There were also questions about the validity of the testing process itself. CheXNet ’s performance was measured against four radiologists observing frontal chest X-rays to detect pneumonia.

The neural network bested them, but the significance of this finding is open to debate if one considers that radiologists would also be able to access patient histories and lateral scans in a clinical setting.

The team behind CheXNet have not proved immune to criticism. The criticism about the lack of extra information available to radiologists in the testing phase was acknowledged as a limitation in the public discussion about the viability of the calculations made in the original paper; the model has undergone several iterations. On other criticisms, however, they have remained forthright.

“I think most of the concerns when applied to our work become invalid when you [consider] that our labels on the test-set were derived from Stanford radiologists and were not automatically extracted from looking at the radiology report,” says Rajpurkar. “That makes our test-set robust. We can trust those labels much more than we should be trusting automatically generated labels.”

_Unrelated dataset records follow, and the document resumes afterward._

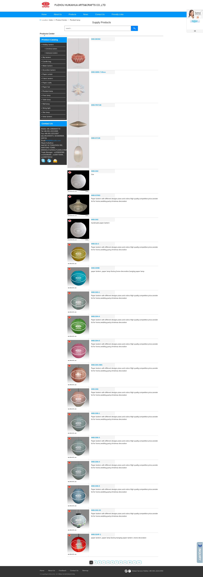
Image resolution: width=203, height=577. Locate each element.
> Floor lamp (46, 95)
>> (139, 562)
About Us (58, 14)
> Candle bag (46, 61)
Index (50, 20)
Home (44, 14)
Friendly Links (117, 14)
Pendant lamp (75, 20)
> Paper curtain (47, 74)
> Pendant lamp (47, 91)
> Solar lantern (46, 116)
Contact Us (100, 14)
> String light (45, 108)
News (85, 14)
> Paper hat (45, 87)
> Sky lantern (46, 57)
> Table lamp (46, 100)
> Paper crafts (46, 83)
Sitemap (85, 570)
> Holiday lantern (47, 45)
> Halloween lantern (51, 53)
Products (72, 14)
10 (130, 562)
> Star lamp (45, 112)
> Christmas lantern (51, 49)
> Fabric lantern (47, 78)
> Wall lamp (45, 104)
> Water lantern (47, 66)
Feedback (62, 570)
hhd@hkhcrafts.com (53, 140)
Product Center (61, 20)
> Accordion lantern (48, 70)
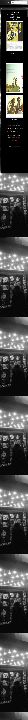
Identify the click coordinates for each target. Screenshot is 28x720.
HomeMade (14, 137)
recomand (13, 139)
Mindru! (20, 131)
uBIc (22, 135)
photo (9, 139)
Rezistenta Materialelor (17, 139)
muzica (19, 137)
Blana (17, 127)
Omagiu (9, 130)
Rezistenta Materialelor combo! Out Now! (15, 15)
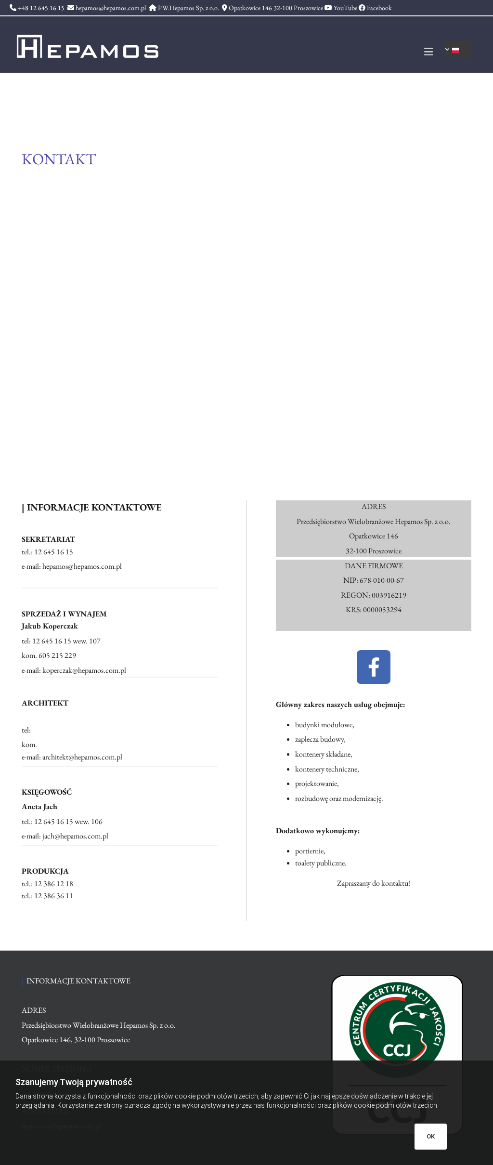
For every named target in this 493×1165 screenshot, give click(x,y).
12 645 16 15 (53, 821)
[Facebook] (373, 667)
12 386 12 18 (53, 883)
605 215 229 (57, 655)
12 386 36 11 (53, 895)
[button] (304, 53)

In other words, even if the dataset that CheXNet was trained upon was flawed, its high performance on the set of images it was tested on – the ones that were painstakingly relabelled at Stanford – prove its efficacy at the task at hand. “CheXNet serves as evidence that deep learning can be trained on noisy data and still learn valuable patterns,” says Irvin.

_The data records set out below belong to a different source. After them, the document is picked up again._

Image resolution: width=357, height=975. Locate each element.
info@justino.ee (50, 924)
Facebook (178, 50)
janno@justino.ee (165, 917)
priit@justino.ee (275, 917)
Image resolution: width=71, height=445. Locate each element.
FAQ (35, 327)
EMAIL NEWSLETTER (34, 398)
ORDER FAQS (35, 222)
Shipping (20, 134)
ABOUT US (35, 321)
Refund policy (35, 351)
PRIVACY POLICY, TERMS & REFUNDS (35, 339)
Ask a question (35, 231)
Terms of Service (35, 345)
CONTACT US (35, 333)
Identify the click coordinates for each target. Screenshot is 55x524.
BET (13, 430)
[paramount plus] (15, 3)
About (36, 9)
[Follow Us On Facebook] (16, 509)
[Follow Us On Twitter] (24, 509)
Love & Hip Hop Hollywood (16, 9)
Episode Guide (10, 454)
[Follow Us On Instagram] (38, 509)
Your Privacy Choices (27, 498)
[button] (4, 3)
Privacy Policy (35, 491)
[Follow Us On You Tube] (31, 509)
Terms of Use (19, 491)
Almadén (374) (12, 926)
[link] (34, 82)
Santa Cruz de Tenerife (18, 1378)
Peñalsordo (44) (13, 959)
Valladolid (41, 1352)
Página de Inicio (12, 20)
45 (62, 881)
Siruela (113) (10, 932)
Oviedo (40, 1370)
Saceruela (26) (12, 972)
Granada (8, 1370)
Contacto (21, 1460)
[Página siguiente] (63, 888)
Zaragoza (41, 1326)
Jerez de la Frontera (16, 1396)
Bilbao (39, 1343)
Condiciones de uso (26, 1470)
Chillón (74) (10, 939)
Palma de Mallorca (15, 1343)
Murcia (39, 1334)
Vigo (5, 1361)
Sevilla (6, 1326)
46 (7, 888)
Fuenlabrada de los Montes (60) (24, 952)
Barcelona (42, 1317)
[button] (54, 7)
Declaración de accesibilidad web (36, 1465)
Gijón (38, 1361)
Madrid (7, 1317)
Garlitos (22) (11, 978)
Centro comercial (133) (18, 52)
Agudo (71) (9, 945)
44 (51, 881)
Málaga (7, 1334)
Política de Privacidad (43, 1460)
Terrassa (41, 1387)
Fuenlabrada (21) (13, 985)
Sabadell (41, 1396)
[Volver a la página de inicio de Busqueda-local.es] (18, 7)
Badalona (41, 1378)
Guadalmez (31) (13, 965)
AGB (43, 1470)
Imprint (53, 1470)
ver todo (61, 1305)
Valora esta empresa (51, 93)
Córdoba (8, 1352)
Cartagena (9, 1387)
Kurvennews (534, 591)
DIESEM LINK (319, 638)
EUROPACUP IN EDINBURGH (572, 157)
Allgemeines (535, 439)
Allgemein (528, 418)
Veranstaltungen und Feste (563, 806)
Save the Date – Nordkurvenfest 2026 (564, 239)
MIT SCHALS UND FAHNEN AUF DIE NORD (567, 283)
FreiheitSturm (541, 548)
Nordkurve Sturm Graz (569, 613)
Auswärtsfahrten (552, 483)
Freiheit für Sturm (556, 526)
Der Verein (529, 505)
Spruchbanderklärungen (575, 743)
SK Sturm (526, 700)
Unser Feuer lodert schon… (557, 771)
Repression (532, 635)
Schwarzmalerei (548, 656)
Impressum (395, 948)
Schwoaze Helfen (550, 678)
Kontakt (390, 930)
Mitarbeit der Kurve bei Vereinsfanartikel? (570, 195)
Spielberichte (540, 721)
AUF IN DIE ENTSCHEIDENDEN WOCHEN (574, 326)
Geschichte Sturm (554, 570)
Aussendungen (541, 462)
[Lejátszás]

Even so, precisely how it did this remains mysterious – in short, we do not know how the arch works. CheXNet has yet to be peer-reviewed. Even so, Rajpurkar and Irvin firmly believe that it could yet be deployed in a clinical setting in a few years.

“The main application we see for the current state of CheXNet is to triage patients, or to basically rank them by the severity of the prediction of our model,” explains Irvin. “This algorithm could essentially order patients by prediction of pneumonia.”

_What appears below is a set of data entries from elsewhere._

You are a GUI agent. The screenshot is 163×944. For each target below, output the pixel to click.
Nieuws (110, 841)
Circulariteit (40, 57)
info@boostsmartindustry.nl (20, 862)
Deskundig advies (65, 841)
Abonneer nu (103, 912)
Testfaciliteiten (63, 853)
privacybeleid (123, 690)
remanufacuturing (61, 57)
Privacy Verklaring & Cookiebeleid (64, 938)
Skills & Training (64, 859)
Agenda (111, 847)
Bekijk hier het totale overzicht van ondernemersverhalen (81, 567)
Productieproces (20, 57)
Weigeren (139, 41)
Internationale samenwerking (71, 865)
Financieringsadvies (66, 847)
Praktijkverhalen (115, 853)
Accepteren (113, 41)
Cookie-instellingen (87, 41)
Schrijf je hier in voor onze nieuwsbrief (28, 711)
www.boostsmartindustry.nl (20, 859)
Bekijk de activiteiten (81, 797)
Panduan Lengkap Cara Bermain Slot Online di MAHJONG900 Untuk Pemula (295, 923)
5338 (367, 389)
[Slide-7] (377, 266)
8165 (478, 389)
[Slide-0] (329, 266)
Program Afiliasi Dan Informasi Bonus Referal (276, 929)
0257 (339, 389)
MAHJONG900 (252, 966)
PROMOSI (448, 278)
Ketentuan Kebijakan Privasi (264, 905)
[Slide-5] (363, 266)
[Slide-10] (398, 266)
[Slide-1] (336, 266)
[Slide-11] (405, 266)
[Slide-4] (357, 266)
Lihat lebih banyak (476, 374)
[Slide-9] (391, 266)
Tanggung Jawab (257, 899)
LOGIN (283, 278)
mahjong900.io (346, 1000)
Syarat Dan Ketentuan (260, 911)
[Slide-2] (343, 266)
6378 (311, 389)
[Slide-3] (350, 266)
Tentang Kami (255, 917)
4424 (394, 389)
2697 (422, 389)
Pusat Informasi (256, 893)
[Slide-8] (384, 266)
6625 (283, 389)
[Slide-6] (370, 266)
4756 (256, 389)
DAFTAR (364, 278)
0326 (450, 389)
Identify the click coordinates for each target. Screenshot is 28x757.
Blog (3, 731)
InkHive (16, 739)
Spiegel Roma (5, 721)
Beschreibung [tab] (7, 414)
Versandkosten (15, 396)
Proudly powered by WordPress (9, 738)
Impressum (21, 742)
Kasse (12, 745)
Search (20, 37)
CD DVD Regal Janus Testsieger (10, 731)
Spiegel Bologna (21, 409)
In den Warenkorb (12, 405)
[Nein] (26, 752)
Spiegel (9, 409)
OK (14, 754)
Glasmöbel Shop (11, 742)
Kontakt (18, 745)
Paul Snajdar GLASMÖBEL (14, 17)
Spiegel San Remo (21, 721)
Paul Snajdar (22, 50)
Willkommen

Above all, they’ve been concerned with keeping the discussion about CheXNet genial, and have focused on the potential AI has in transforming medicine in the long term. The neural network might not yet be ready for deployment in a clinical setting, but it’s certainly pointed out a way forward in automating one of the trickiest tasks that radiologists face today.

“We’ve done our best to keep this a good, positive, open conversation,” says Rajpurkar. “We want to convince the community that we are doing sound science, and that the community is also responsible for making sure that we do sound science. I think the conversation is incredibly useful.”